Task to complete: Reproduce verbatim the stretch of the listing below from the line containing "620x506 pixels. Task: Click" through the end of the listing.

Records excerpted from a collection:
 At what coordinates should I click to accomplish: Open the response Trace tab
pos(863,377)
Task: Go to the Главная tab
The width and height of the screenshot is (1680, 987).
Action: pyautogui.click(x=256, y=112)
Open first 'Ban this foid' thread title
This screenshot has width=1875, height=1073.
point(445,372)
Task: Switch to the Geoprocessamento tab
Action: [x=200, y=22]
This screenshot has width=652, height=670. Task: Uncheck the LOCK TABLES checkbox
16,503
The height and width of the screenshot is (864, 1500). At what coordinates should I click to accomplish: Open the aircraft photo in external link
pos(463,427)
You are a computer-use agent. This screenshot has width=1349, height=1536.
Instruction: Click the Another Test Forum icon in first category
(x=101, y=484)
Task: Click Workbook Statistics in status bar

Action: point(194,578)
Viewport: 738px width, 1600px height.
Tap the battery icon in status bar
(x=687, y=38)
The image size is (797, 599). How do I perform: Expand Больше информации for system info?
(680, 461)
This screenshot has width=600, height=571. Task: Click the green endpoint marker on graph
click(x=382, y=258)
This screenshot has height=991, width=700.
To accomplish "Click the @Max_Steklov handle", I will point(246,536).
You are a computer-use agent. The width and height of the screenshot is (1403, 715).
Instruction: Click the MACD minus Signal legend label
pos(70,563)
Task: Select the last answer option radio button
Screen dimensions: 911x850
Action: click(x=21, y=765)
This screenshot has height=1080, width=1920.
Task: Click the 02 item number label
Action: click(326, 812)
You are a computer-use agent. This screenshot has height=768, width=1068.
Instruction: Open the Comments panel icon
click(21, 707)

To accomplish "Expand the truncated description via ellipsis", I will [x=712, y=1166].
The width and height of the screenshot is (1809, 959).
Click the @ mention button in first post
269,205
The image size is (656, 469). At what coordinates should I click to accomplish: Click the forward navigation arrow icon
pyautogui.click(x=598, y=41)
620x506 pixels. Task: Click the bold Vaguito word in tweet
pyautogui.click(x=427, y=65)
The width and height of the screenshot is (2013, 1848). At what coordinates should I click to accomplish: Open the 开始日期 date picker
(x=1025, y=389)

Result:
620x506 pixels. Task: Click the bold Vaguito word in tweet
pyautogui.click(x=427, y=65)
The width and height of the screenshot is (2013, 1848). At what coordinates should I click to accomplish: Open the 开始日期 date picker
(x=1025, y=389)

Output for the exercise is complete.